I enjoy creating and posting abstract images and often feel that it would be appropriate to attach the following extract from Kandinsky:

‘The spectator is too ready to look for a meaning in a picture—i.e., some outward connection between its various parts. Our materialistic age has produced a type of spectator or “connoisseur,” who is not content to put himself opposite a picture and let it say its own message. Instead of allowing the inner value of the picture to work, he worries himself in looking for “closeness to nature,” or “temperament,” or “handling,” or “tonality,” or “perspective,” or what not. His eye does not probe the outer expression to arrive at the inner meaning. In a conversation with an interesting person, we endeavour to get at his fundamental ideas and feelings. We do not bother about the words he uses, nor the spelling of those words, nor the breath necessary for speaking them, nor the movements of his tongue and lips, nor the psychological working on our brain, nor the physical sound in our ear, nor the physiological effect on our nerves.
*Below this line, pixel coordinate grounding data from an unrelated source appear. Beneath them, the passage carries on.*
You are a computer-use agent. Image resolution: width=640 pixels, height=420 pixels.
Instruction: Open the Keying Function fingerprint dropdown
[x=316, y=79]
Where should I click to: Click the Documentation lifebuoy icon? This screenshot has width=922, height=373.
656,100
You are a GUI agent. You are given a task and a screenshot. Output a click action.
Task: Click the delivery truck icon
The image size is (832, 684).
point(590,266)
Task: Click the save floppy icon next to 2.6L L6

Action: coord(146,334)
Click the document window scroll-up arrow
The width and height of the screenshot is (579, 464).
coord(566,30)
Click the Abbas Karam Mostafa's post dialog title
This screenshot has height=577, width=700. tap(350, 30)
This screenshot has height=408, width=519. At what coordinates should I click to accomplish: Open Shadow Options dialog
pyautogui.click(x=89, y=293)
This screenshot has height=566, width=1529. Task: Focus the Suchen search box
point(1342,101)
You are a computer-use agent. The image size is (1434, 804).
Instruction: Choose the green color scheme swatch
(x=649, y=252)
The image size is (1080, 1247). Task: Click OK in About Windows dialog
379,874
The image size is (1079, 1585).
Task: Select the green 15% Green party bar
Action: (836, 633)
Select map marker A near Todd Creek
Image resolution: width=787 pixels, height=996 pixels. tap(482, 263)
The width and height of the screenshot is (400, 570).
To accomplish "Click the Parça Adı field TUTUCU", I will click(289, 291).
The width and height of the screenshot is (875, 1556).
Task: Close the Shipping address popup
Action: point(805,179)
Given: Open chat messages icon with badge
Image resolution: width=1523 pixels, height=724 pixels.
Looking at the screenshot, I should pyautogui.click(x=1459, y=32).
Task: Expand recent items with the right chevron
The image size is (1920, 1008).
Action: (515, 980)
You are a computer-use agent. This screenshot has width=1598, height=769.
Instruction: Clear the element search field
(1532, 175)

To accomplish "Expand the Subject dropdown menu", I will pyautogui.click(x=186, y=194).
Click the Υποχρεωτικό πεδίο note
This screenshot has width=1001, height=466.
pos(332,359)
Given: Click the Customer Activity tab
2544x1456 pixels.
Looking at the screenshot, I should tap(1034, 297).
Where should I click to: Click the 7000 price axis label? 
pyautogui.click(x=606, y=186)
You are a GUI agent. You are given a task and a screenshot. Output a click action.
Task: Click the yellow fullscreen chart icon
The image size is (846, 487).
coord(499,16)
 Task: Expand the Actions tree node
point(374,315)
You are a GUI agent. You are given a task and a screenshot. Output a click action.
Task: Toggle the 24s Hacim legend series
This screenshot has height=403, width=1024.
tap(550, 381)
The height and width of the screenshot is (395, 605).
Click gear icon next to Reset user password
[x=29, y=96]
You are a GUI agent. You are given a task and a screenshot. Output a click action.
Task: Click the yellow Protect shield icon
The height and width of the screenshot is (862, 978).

We realize that these things, though interesting and important, are not the main things of the moment, but that the meaning and idea is what concerns us. We should have the same feeling when confronted with a work of art. When this becomes general the artist will be able to dispense with natural form and colour and speak in purely artistic language.’                                                                                                                                                                                    (Kandinsky  Concerning the Spiritual in Art)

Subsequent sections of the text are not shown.